Data frame recording the position of each CpG site along the chromosome

Details

Methylation was first measured at 24,068 sites, on 40 samples. Filtering was performed to keep the 25% most variable sites. See the vignette for more detail.

A second sample of the methylation dataset was extracted. This second dataset contains methylation values at 1000 CpG dinucleotides.

Source

Tomi Pastinen, McGill University, Genome Quebec.


Constructor functions for the different pcev objects

Description

PcevClassical, PcevBlock and PcevSingular create the pcev objects from the provided data that are necessary to compute the PCEV according to the user's parameters.

Usage

PcevClassical(response, covariate, confounder)

PcevBlock(response, covariate, confounder)

PcevSingular(response, covariate, confounder)

Arguments

response

A matrix of response variables.

covariate

A matrix or a data frame of covariates.

confounder

A matrix or data frame of confounders

Value

A pcev object, of the class that corresponds to the estimation method. These objects are lists that contain the data necessary for computation.

See Also

estimatePcev, computePCEV


Permutation p-value

Description

Computes a p-value using a permutation procedure.

Usage

permutePval(pcevObj, ...)

## Default S3 method:
permutePval(pcevObj, ...)

## S3 method for class 'PcevClassical'
permutePval(pcevObj, shrink, index, nperm, ...)

## S3 method for class 'PcevBlock'
permutePval(pcevObj, shrink, index, nperm, ...)

## S3 method for class 'PcevSingular'
permutePval(pcevObj, shrink, index, nperm, ...)

Arguments

pcevObj

A pcev object of class PcevClassical or PcevSingular PcevBlock

...

Extra parameters.

shrink

Should we use a shrinkage estimate of the residual variance?

index

If pcevObj is of class PcevBlock, index is a vector describing the block to which individual response variables correspond.

nperm

The number of permutations to perform.


Roy's largest root exact test

Description

In the classical domain of PCEV applicability this function uses Johnstone's approximation to the null distribution of ' Roy's Largest Root statistic. It uses a location-scale variant of the Tracy-Widom distribution of order 1.

Usage

roysPval(pcevObj, ...)

## Default S3 method:
roysPval(pcevObj, ...)

## S3 method for class 'PcevClassical'
roysPval(pcevObj, shrink, index, ...)

## S3 method for class 'PcevSingular'
roysPval(pcevObj, shrink, index, nperm, ...)
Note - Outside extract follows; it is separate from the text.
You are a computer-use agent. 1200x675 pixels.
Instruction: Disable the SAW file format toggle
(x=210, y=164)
## S3 method for class 'PcevBlock'
roysPval(pcevObj, shrink, index, ...)

Arguments

pcevObj

A pcev object of class PcevClassical or PcevBlock

...

Extra parameters.

shrink

Should we use a shrinkage estimate of the residual variance?

index

If pcevObj is of class PcevBlock, index is a vector describing the block to which individual response variables correspond

nperm

Number of permutations for Tracy-Widom empirical estimate.

Details

Note that if shrink is set to TRUE, the location-scale parameters are estimated using a small number of permutations.


Wilks' lambda exact test

Description

Computes a p-value using Wilks' Lambda.

Usage

wilksPval(pcevObj, ...)

## Default S3 method:
wilksPval(pcevObj, ...)

## S3 method for class 'PcevClassical'
wilksPval(pcevObj, shrink, index, ...)

## S3 method for class 'PcevSingular'
wilksPval(pcevObj, shrink, index, ...)

## S3 method for class 'PcevBlock'
wilksPval(pcevObj, shrink, index, ...)

Arguments

pcevObj

A pcev object of class PcevClassical or PcevBlock

...

Extra parameters.

shrink

Should we use a shrinkage estimate of the residual variance?

index

If pcevObj is of class PcevBlock, index is a vector describing the block to which individual response variables correspond.

Details

The null distribution of this test statistic is only known in the case of a single covariate, and therefore this is the only case implemented.